------ Source material ------
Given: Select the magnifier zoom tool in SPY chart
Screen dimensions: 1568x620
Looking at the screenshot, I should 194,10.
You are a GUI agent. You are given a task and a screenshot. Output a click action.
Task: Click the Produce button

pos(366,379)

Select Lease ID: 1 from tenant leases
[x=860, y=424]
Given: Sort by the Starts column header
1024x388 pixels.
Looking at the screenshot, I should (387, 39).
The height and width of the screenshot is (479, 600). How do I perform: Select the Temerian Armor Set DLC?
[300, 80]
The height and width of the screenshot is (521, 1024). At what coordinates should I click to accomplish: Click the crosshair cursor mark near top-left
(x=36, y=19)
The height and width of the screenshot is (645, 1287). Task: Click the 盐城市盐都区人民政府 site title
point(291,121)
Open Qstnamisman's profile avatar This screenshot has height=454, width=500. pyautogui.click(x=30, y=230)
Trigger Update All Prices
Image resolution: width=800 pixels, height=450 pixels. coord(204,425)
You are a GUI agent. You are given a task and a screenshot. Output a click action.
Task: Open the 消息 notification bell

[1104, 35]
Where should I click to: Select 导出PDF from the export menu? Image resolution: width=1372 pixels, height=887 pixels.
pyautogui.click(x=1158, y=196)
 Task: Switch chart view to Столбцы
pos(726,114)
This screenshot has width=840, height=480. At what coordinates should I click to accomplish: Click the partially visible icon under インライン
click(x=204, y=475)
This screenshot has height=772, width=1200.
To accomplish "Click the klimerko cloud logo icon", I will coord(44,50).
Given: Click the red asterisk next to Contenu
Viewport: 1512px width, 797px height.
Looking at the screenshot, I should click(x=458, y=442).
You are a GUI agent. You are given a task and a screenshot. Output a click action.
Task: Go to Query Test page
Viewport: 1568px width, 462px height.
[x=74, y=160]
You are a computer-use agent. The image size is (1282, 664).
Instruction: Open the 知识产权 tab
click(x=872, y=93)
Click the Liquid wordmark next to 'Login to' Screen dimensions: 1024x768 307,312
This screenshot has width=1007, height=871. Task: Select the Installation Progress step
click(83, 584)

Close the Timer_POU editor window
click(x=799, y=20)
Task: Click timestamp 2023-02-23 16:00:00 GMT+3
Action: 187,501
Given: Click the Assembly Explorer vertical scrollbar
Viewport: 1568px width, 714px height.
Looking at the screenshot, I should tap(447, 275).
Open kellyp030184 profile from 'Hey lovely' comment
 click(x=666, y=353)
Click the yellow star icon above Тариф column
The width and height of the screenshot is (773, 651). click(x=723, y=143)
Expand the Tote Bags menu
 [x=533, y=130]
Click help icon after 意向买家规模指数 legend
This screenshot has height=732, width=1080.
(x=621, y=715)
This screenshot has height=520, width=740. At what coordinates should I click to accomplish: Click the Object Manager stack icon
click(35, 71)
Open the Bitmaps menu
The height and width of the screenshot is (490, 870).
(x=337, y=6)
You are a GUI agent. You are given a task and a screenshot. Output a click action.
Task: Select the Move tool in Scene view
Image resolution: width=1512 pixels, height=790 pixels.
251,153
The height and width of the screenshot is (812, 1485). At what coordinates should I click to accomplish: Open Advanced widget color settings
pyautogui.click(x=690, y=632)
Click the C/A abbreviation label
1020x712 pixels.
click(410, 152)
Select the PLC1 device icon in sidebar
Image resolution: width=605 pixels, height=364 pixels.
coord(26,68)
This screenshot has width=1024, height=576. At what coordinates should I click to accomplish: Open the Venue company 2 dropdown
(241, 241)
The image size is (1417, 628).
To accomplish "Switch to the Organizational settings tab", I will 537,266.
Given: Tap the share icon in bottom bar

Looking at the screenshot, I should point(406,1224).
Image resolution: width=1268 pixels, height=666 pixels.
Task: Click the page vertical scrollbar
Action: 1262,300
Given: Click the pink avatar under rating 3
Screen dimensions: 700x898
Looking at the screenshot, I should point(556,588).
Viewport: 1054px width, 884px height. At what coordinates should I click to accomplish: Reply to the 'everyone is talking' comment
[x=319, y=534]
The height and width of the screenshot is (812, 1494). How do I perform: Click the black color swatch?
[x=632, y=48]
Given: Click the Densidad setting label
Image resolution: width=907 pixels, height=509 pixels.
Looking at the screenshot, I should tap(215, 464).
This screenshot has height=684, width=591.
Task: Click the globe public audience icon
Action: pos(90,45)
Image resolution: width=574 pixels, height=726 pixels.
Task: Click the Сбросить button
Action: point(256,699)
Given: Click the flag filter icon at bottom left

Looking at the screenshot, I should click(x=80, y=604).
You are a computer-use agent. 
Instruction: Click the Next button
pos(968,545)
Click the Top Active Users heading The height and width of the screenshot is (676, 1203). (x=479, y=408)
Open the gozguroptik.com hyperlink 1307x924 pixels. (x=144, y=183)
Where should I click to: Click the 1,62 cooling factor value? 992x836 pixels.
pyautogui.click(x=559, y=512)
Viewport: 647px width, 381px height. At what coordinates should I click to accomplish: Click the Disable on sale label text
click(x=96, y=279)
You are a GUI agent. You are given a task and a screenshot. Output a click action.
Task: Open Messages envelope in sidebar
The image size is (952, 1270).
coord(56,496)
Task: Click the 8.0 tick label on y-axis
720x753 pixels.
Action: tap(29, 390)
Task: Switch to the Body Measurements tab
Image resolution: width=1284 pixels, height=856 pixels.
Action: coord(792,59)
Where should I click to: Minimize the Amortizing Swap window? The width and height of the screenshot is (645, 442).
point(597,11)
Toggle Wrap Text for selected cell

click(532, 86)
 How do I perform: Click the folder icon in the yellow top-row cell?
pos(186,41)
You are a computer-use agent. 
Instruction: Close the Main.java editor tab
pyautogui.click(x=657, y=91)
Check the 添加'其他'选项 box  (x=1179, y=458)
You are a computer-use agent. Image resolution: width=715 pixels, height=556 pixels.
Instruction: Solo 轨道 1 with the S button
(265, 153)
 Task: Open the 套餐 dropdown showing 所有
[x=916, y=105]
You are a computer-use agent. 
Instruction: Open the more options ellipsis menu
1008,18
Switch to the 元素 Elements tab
------
Work to complete - Set down exactly, and only, the lines from the one containing "Instruction: Open the more" through the final line of the entries above.

Solution to this problem -
Instruction: Open the more options ellipsis menu
1008,18
Switch to the 元素 Elements tab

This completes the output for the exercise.